Find $x$, such there exsit four point $A,B,C,D$ on the plane,such $$|AB|=\sin{x},|BC|=\cos{x},|CD|=\tan{x},|DA|=\cot{x},|AC|=\sec{x},|BD|=\csc{x}$$
I think it's nice problem.
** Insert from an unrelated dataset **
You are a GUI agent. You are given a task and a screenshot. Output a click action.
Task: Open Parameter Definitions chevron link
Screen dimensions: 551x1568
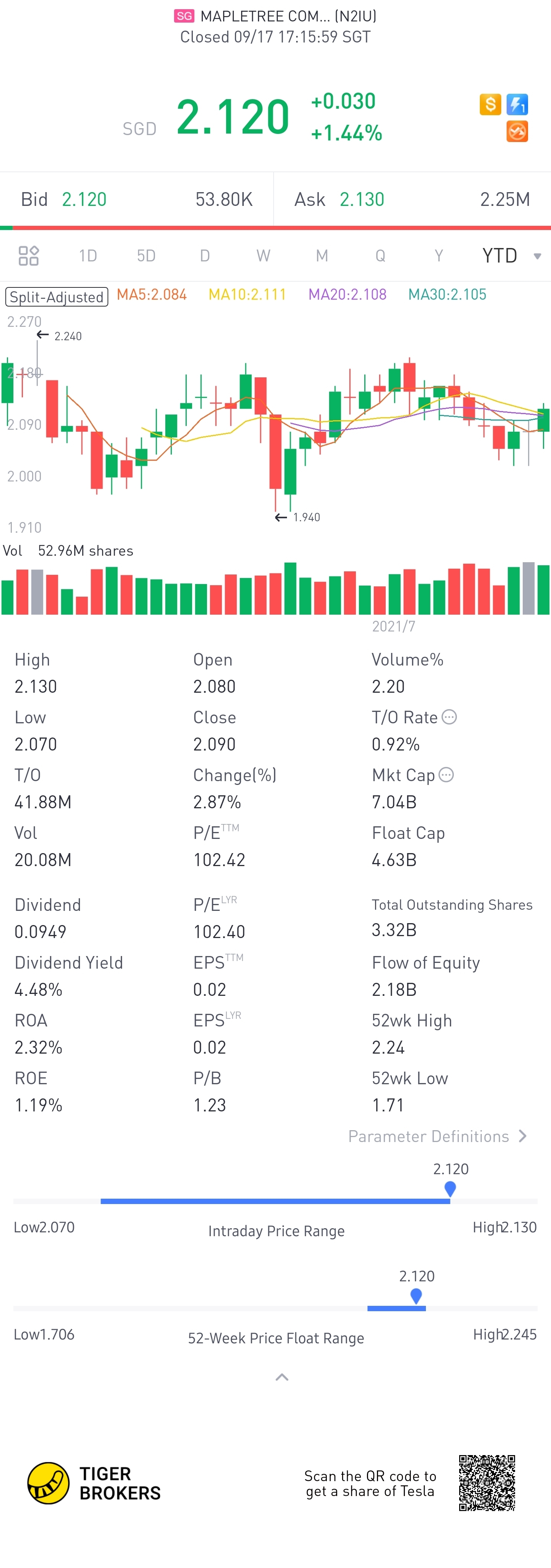tap(522, 1136)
I'm looking for an arbitrary quadrilateral six relations,and this six trigonmetry have some relations.such $$\sin^2{x}+\cos^2{x}=1.\tan{x}\cot{x}=1,$$$$\dfrac{1}{\sin{x}}=\csc{x},\dfrac{1}{\cos{x}}=\sec{x},1+\cot^2{x}=\csc^2{x},1+\tan^2{x}=\sec^2{x}$$
There are no such $x\in\mathbb R$.
We may suppose that $$0\lt x\lt \frac{\pi}{2},\quad A(0,0),\quad B(\sin x,0),\quad C(c_1,c_2),\quad D(d_1,d_2)$$ with $c_2\ge 0$.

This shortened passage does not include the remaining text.